The Barnett Newman exhibition has opened and is a perfect fit with the Gallery spaces on Level 4. If Newman is pretentious, as one reviewer queried, then Tate Modern is all the more so: magnanimously the same reviewer offered readers David Sylvester's statement 'When I stand and look at it I know that the whole of art is there'; Newman professed and achieved the sublime in art

Tate Modern, 21 September through 5 January 2003

'Art is long, and time is fleeting'
(Henry Wadsworth Longfellow 1807-82)

The standing and looking is best-done close-up; the way the artist himself advised. And what is significant here too is the truth that this is, of course, how he painted; not, never, continually standing back. So we have to imagine going back to the 1970s, for the real impact to be experienced. It is amazing on Level 4 how many viewers were in fact taking the long view, as if our 21st century perspective in space had already imposed such perspectives to the exclusion of all else. Barbara Reise's seminal article in Studio International (see Archive: 179:919) entitled 'The Stance of Barnett Newman' explored ways in which Newman was 'the modern Renaissance man Old Master: accepting categories through human but always re-examining and remaking them within and through his own contributions.
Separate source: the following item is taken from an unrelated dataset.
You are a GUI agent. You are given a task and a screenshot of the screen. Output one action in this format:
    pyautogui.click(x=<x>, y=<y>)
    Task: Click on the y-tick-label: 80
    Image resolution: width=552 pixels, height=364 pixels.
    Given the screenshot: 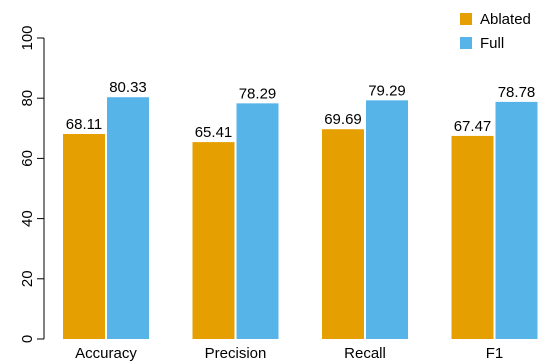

Other artists adapt; Newman's art generates knowledge, terror, courage, pleasure, and life; expressive of a context as historically particular as it is universally timeless'. As Reise stated, Newman's standards of integrity for himself and everyone else are so awesomely wide-ranging that little has been written on him, and that that has been is inadequate and fragmentary. Perhaps what is missing from the catalogue, too, is her article, which has not been bettered, and stands today as a memorial to them both.



Barnett Newman. from Eighteen Cantos. Canto XV 1963-4. Lithograph on paper. 375 x 322 mm. Tate. Presented by Mrs Annalee Newman, the artist’s widow 1972. © ARS, NY and DACS, London 2002

'Hocus-pocus' is how another reviewer for a national paper described Newman's work. But then if his art can nowadays be so peremptorily dismissed what about the whole gamut of the American Abstract Expressionists? Abstract Expressionists took a tragic view of history. They were the generation in America that had survived the great Depression of the 1930s. Generally, the abstraction was not intentionally religious, spiritual, or mythical. But the closer you stand, the more you become immersed - which is what was intended. Newman only painted some 120 works and the Tate has about two-thirds on display.

The present curators of the exhibition have very wisely brought together not only the Stations of the Cross: Lema Sabachthani (1958-66) the series of 14 paintings that confront terror, even Newman's own anticipation of death. (The series has never previously left the National Gallery of Art in Washington.) They have also brought together, in dramatic contrast both to that and to each other, the later two triangular paintings, Chartres 1969 and Jericho 1968-69. Helpful in the understanding of Newman's work is the presence of five sculptures, plus graphic works.

As Newman himself claimed, 'I called one painting Chartres because of the strong assertion of my inner structure in contrast with the outside format and because of the even light in the painting which has for me the evenness of Northern light - a light without shadows'. Newman said that the title Jericho 'explains itself'. But 33 years later, in London of today, explanation is bound to be needed, more so to school groups and on audio aids. 'Could I do a painting on the triangle that would overcome the format and at the same time assert it? Could it become a work of art and not a thing?' Today, ironically, we are more at ease again with Newman's scale. Don Judd, in his article in Studio International, claimed presciently that, 'Newman is asserting his concerns and knowledge, He couldn't do this without the openness, wholeness and scale that he has developed. The colour, areas and stripes are not obscured or diluted by a hierarchy of composition and a range of associations. The few parts, all equally primary, comprise the quality of a painting'. Judd claimed at the time (1970) that 'despite the difficulties of comparisons and the excellence of the work of Rothko, Noland and Stella, it's not rash to say that Newman is the best painter in the country'.

Newman's Onement I painting of 1948 is recognisably the point of departure for all that followed. His recognition of human scale here is definitive, and it is good to see Newman's chronology asserted through this painting. Here the 'zip' vertical band began - a kind of signature on one level. Unfortunately this painting is absent from this retrospective.

This outstanding exhibition can never be seen as a part of a circuit that will swing around again. Newman 's presence in London, through his works, is momentous. The paintings are somehow revalidated by the events of 11 September 2001, as relevant to London as to New York. The exhibition succeeds the Tate exhibition of 1972. Jeremy Lewison, a contributing curator, whose swansong this exhibition is, has left a memorable marker, possibly the best painting exhibition that Tate Modern will have mounted in a decade. It seems unlikely that these masterpieces will again be on show in Britain within a generation.